Germain Katanga & Mathieu Ngudjolo Chui in court
qui sommes Germain Katanga &
Mathieu Ngudjolo Chui?

Par Jennifer Easterday

Á compter d’aujourd’hui et pendant une semaine, la chambre préliminaire II de la Cour pénale internationale (CPI) entendra les plaidoiries dans le procès de Germain Katanga et Mathieu Ngudjolo Chui. Ce n’est que la seconde affaire jugée devant la CPI à atteindre cette étape et elle est l’occasion de nombreuses « nouveautés » pour la Cour. Des informations sur les plaidoiries peuvent être consultées ici.
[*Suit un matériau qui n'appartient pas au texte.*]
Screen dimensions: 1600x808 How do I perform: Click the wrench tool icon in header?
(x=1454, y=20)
Germain Katanga est le commandant présumé de la Force de Résistance Patriotique en Ituri (FRPI) et Mathieu Ngudjolo Chui est l’ancien chef présumé du Front des Nationalistes et Intégrationnistes (FNI). Les deux milices armées, issues en grande partie des ethnies Ngiti (FRPI) et Lendu (FNI), combattaient dans la région d’Ituri de la République démocratique du Congo (RDC). Katanga et Ngudjolo sont accusés de sept chefs de crimes de guerre et de trois chefs de crimes contre l’humanité qui auraient été commis lors de l’attaque par le FRPI et le FNI du village de Bogoro le 24 février 2003.

Bogoro accueillait de nombreuses ethnies Hema et abritait une base de l’UPC rivale (Union des patriotes congolais, un groupe armé dirigé par Thomas Lubanga, reconnu récemment coupable). L’accusation affirme que l’attaque avait des motivations ethniques, hormis le fait de s’inscrire dans le cadre d’une stratégie militaire pour prendre le contrôle des principaux carrefours routiers d’Ituri.
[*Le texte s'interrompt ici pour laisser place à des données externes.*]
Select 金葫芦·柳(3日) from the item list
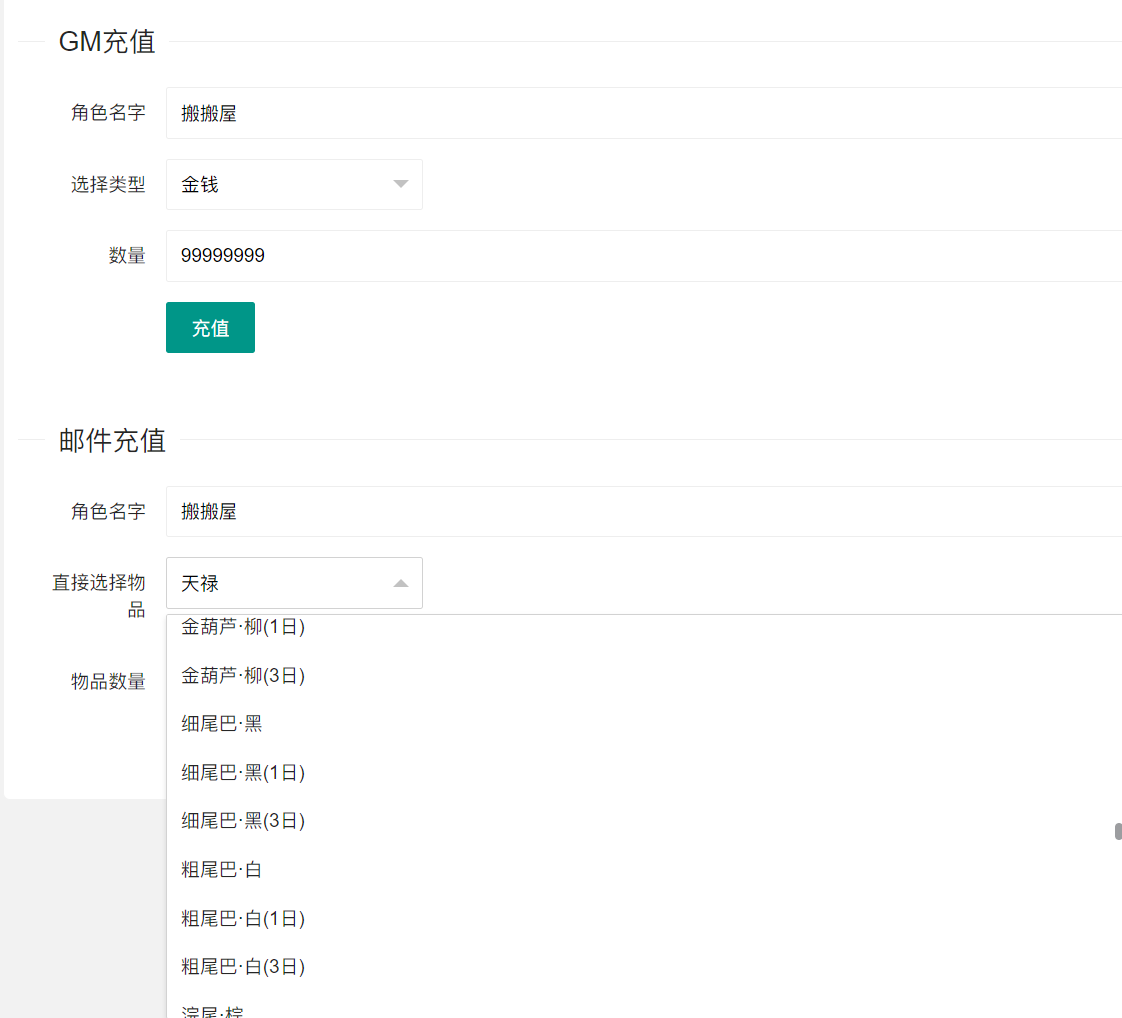 coord(243,676)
Questions juridiques soulevées par l’accusation

Ce procès a soulevé un grand nombre de questions juridiques inédites. Pour la première fois devant la CPI, les actions engagées contre deux accusés ont été réunies en un seul procès. La Chambre a considéré que cette démarche serait plus efficace étant donné le fait que la plupart des preuves témoignages retenus à leur encontre se chevauchent partiellement et qu’elle ne violerait aucunement les droits à un procès équitable.

Cette affaire est également importante parce qu’elle implique un mode de responsabilité connu sous le nom de « co-perpétration indirecte ». L’accusation ne prétend pas que Katanga et Ngudjolo ont commis physiquement tous les crimes. L’accusation les accuse plutôt d’avoir utilisé leurs groupes armés respectifs pour mettre en œuvre leur plan conjoint pour « balayer » le village de Bogoro. Par conséquent, l’accusation doit prouver que les accusés ont perpétré les crimes « par le biais d’autres personnes » qui étaient sous leur commandement.

Il s’agit également du premier procès de la CPI à traiter des poursuites pour violence sexuelle. Pendant l’attaque, les membres des groupes armés du FNI et du FRPI auraient violé des civils. Il a été également allégué qu’ils auraient fait subir à des civils un esclavage sexuel par la force, la menace de violence ou de mort et / ou d’emprisonnement. Des femmes auraient été kidnappées à Bogoro et emmenées dans les camps du FNI et du FRPI où on les aurait forcées à devenir les « femmes » des combattants. Ces femmes auraient été obligées de cuisiner pour eux et d’obéir aux ordres des combattants.

Dans sa plaidoirie, l’accusation devrait faire valoir que ses témoins ont démontré hors de tout doute raisonnable que Katanga et Ngudjolo sont conjointement responsables de ces crimes. L’accusation mettra probablement en avant le rôle de premier plan des deux accusés dans leur organisation respective et fera valoir que les témoignages indiquent qu’ils ont joué un rôle essentiel dans l’exécution de l’attaque de Bogoro. L’accusation soulignera probablement l’aspect ethnique du conflit et mettra en avant le plan destiné à « anéantir » Bogoro et sa population Hema.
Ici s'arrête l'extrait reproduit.